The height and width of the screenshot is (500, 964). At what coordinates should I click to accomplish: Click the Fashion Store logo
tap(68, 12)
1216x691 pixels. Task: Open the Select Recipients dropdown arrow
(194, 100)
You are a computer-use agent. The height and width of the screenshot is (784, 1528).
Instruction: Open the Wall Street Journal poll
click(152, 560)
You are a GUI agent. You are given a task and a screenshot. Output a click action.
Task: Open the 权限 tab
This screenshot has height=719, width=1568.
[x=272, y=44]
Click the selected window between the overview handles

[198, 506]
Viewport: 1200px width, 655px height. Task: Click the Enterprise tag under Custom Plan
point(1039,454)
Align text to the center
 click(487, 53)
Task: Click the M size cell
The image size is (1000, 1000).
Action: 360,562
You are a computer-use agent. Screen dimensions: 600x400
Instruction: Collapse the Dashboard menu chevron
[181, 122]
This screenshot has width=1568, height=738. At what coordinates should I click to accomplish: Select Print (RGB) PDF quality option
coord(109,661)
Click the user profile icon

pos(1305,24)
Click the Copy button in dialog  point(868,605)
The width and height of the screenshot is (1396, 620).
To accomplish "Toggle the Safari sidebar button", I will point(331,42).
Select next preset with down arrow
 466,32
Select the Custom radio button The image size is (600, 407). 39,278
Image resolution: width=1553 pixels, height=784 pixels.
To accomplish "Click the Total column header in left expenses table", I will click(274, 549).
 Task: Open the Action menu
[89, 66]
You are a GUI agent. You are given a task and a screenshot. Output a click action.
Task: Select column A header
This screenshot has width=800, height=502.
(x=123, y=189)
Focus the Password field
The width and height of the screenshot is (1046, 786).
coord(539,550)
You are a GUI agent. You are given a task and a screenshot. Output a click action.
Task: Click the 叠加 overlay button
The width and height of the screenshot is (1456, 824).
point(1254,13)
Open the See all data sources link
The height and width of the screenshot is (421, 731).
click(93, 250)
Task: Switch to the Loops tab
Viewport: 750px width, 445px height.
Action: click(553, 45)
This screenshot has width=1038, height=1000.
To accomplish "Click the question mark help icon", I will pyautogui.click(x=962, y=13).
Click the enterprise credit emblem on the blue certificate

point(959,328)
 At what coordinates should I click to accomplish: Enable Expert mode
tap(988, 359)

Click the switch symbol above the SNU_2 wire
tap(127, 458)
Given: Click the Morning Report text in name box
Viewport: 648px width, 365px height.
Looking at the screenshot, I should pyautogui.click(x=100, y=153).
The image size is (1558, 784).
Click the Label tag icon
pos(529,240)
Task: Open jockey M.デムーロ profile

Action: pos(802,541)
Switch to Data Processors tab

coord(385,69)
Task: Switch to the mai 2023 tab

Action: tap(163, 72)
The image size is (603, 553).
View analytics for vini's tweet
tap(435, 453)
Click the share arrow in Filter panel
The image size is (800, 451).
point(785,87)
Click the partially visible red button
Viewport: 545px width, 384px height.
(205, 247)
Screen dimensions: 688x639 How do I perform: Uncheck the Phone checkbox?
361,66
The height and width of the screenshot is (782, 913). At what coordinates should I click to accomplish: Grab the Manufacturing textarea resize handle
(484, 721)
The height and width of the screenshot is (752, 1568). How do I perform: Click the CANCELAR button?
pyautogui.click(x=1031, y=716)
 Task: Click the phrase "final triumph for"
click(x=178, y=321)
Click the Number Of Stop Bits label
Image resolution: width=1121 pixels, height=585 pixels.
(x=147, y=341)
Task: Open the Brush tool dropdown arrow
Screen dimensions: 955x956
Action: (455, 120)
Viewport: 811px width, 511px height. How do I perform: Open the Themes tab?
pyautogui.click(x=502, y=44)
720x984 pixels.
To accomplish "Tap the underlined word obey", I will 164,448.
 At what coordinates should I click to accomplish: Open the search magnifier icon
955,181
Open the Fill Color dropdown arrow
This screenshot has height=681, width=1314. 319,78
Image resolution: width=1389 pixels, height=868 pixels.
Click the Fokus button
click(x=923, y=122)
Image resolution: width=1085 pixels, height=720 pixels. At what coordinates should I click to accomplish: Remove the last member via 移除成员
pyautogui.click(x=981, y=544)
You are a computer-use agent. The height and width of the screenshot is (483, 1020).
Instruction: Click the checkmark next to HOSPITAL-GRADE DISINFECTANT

● ● ●

Output the line holding "Viewport: 811px width, 511px", then every later line through the end of the records above, exactly as given and nothing else.

Answer section:
Viewport: 811px width, 511px height. How do I perform: Open the Themes tab?
pyautogui.click(x=502, y=44)
720x984 pixels.
To accomplish "Tap the underlined word obey", I will 164,448.
 At what coordinates should I click to accomplish: Open the search magnifier icon
955,181
Open the Fill Color dropdown arrow
This screenshot has height=681, width=1314. 319,78
Image resolution: width=1389 pixels, height=868 pixels.
Click the Fokus button
click(x=923, y=122)
Image resolution: width=1085 pixels, height=720 pixels. At what coordinates should I click to accomplish: Remove the last member via 移除成员
pyautogui.click(x=981, y=544)
You are a computer-use agent. The height and width of the screenshot is (483, 1020).
Instruction: Click the checkmark next to HOSPITAL-GRADE DISINFECTANT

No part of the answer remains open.